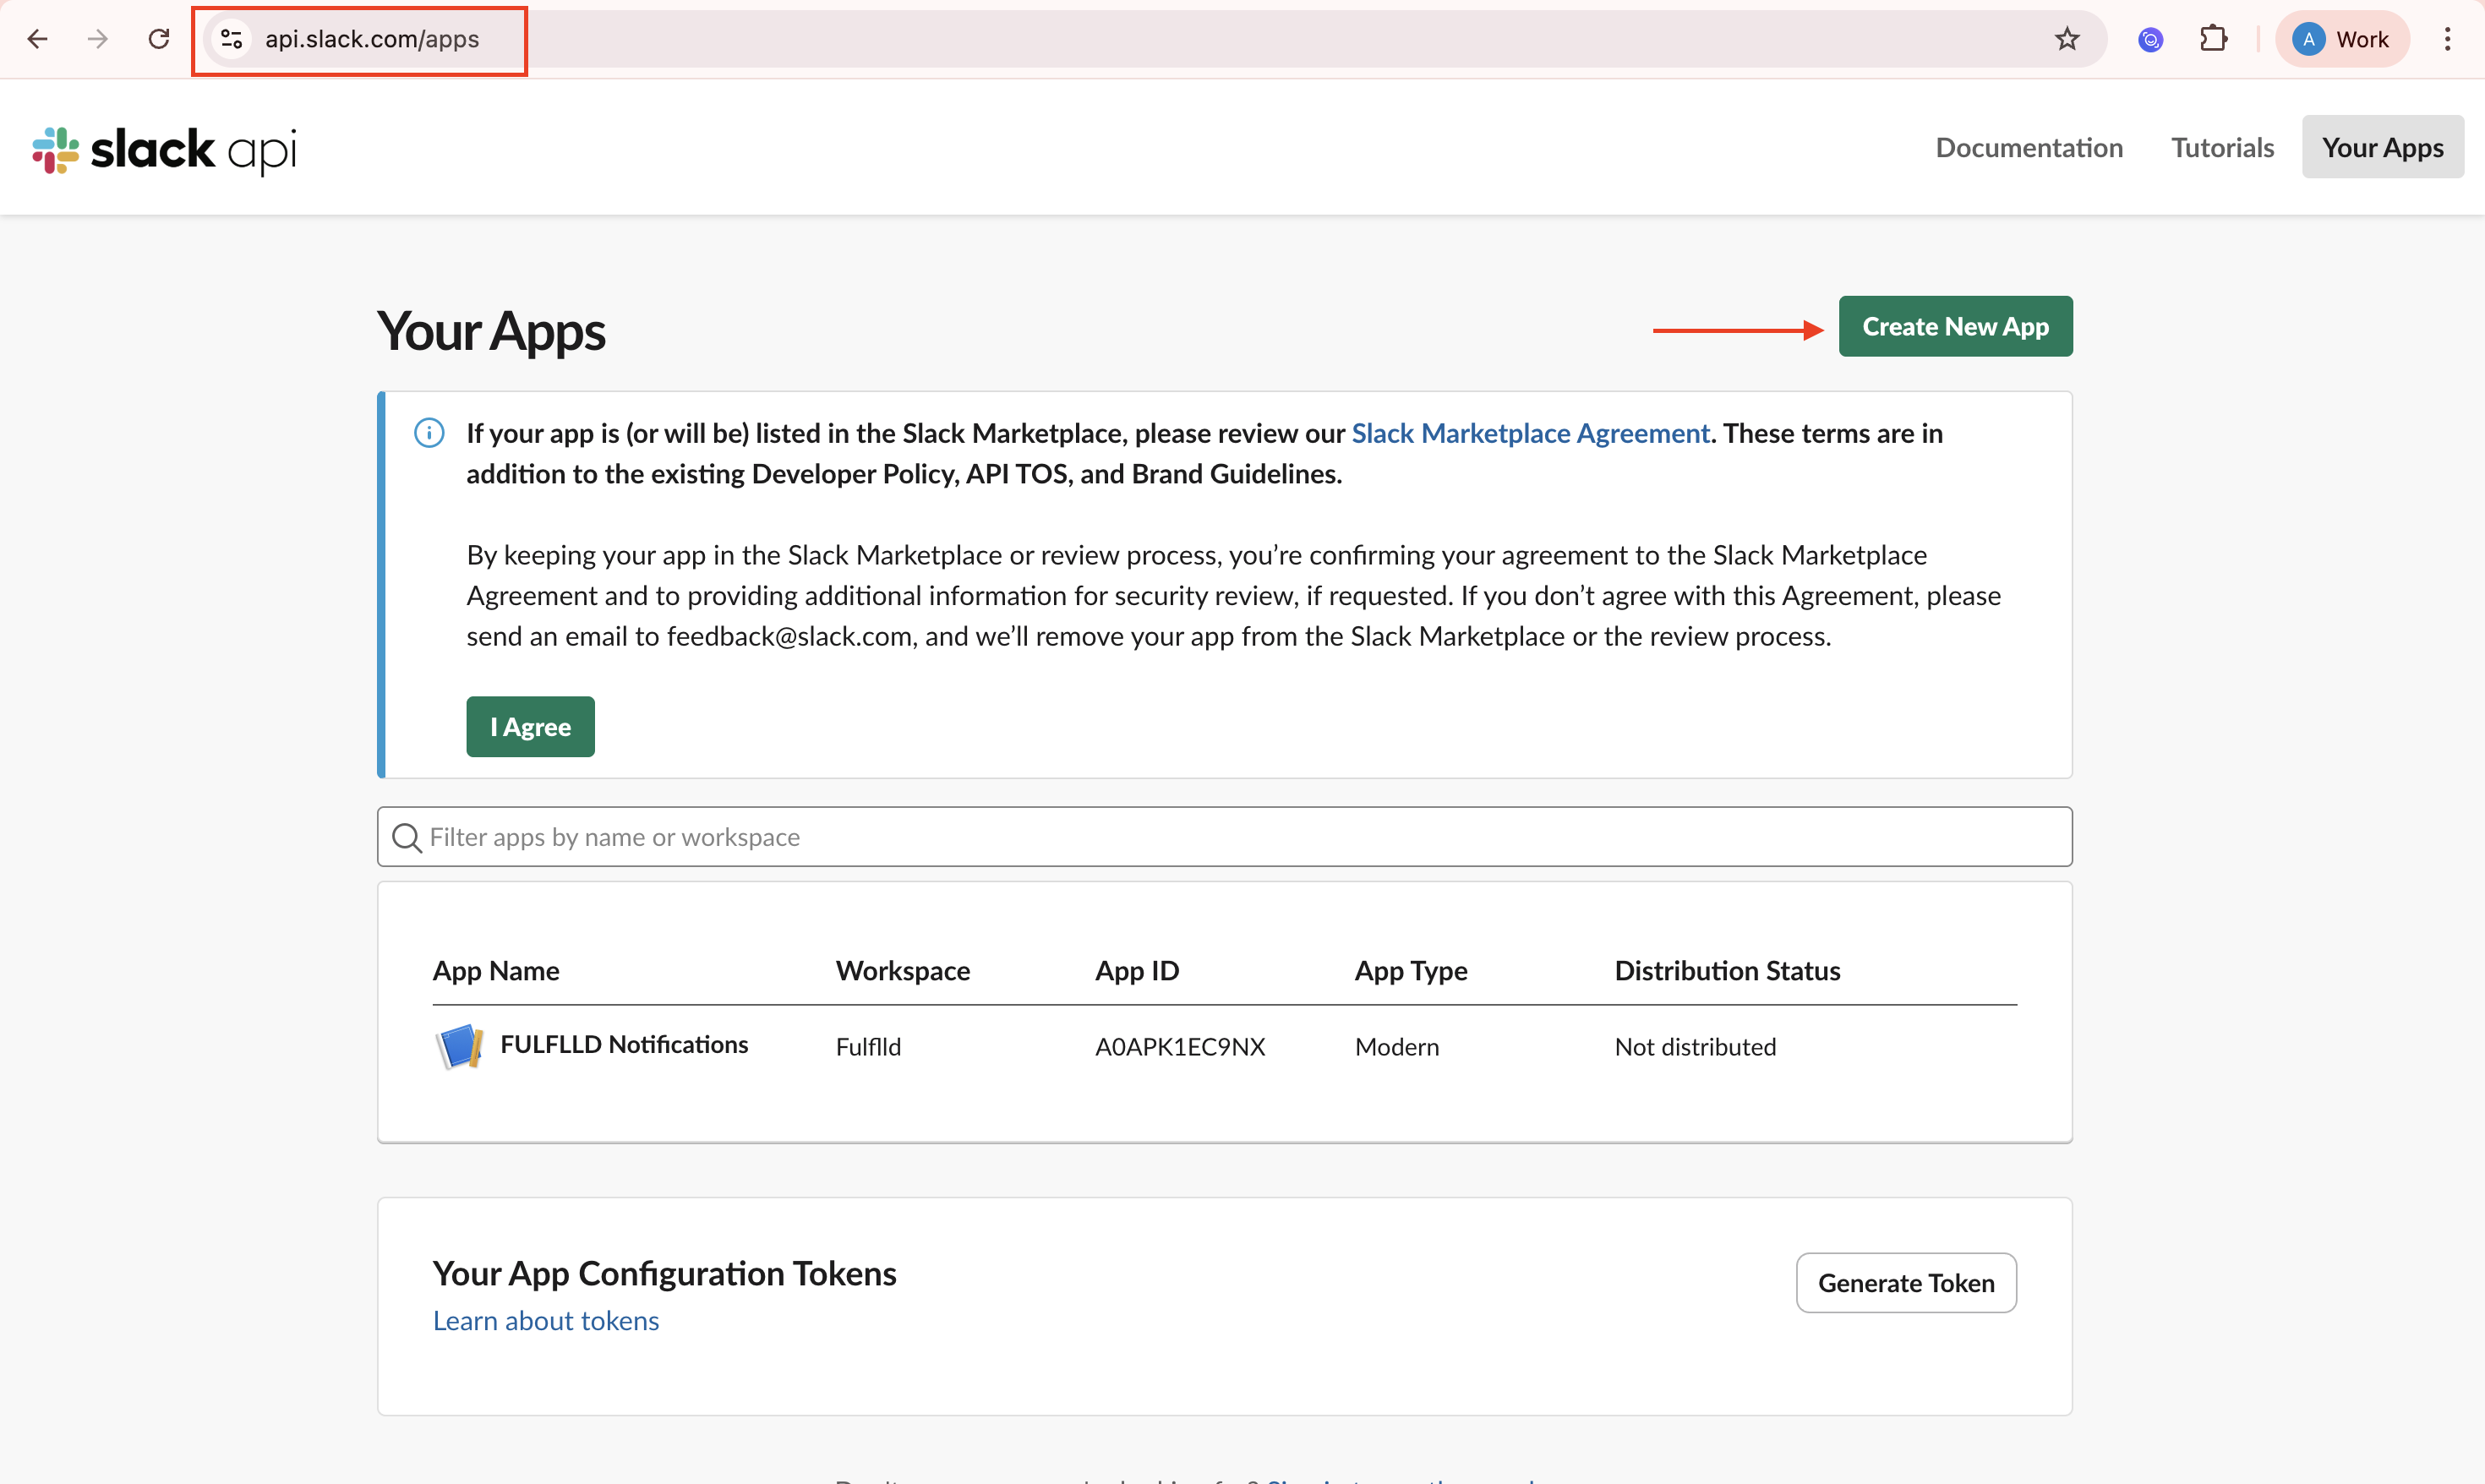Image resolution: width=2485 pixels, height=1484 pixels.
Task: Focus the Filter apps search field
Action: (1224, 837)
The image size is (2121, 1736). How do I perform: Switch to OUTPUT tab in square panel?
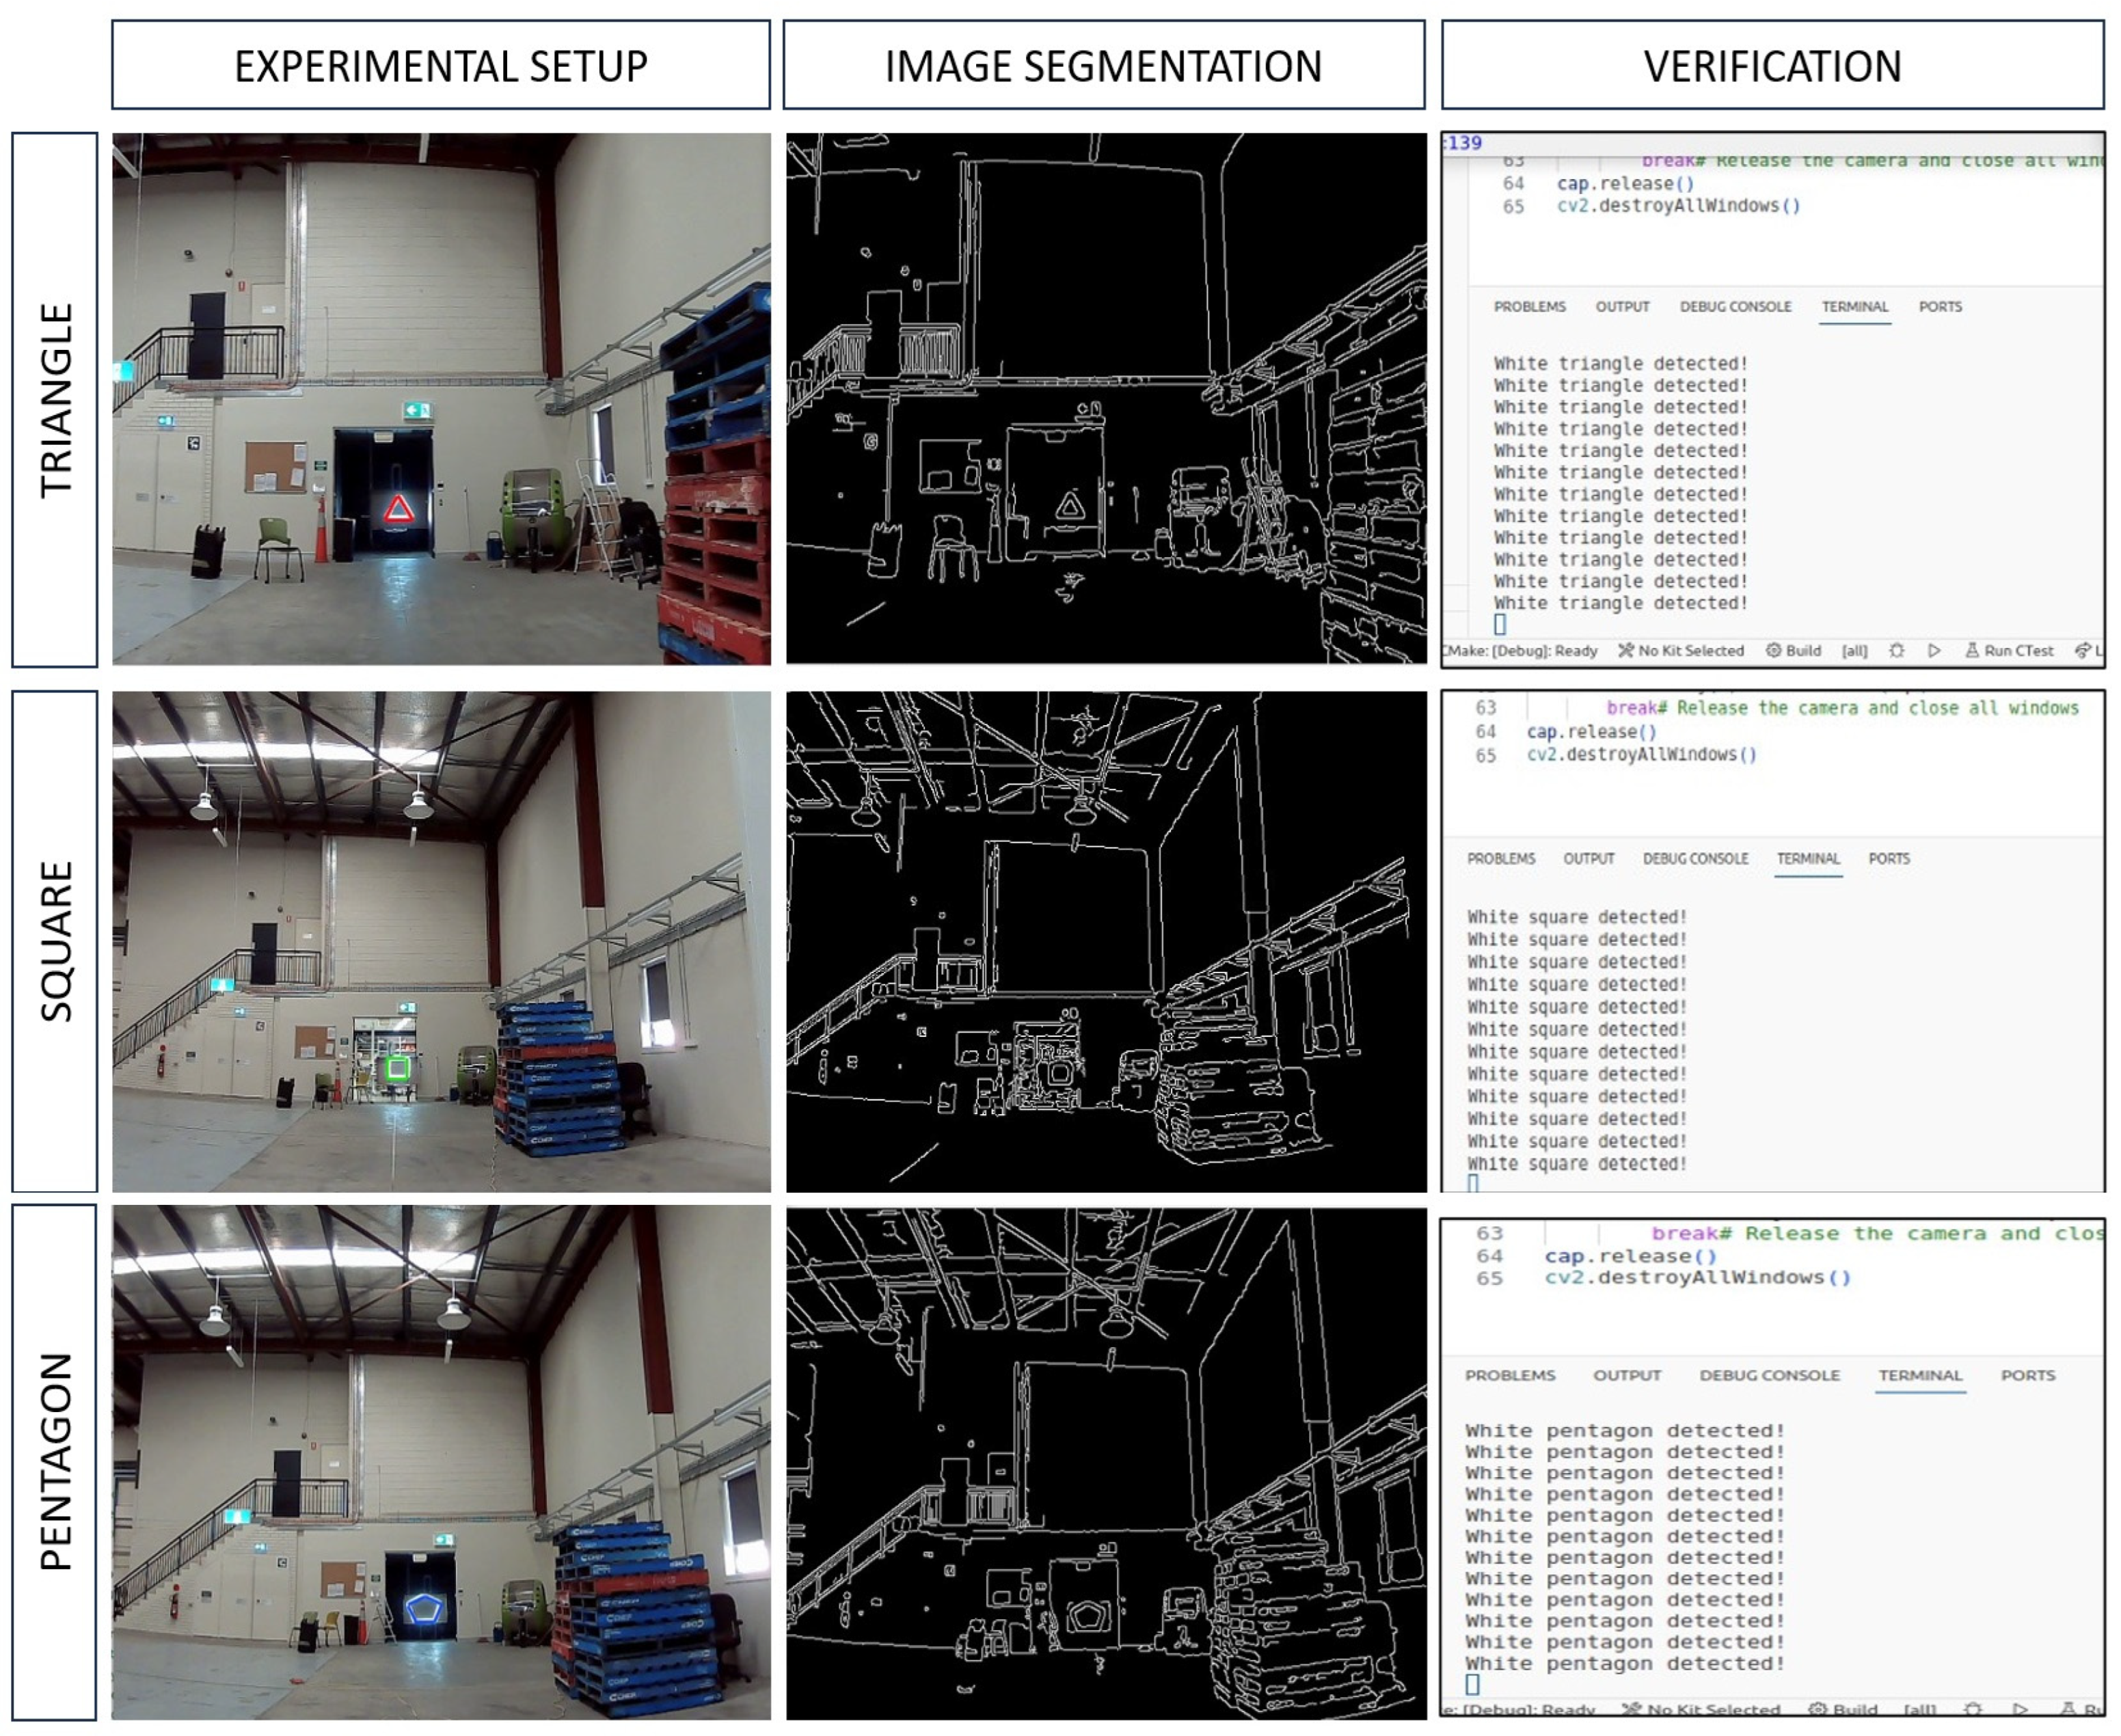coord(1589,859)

══════════════════════════════

**Work instruction**.
The lines to repeat start at the one holding "The image size" and run through the last line of the records above; write them out exactly, both ends included, but not the pictures.

**Answer to this exercise**.
The image size is (2121, 1736). How do I perform: Switch to OUTPUT tab in square panel?
coord(1589,859)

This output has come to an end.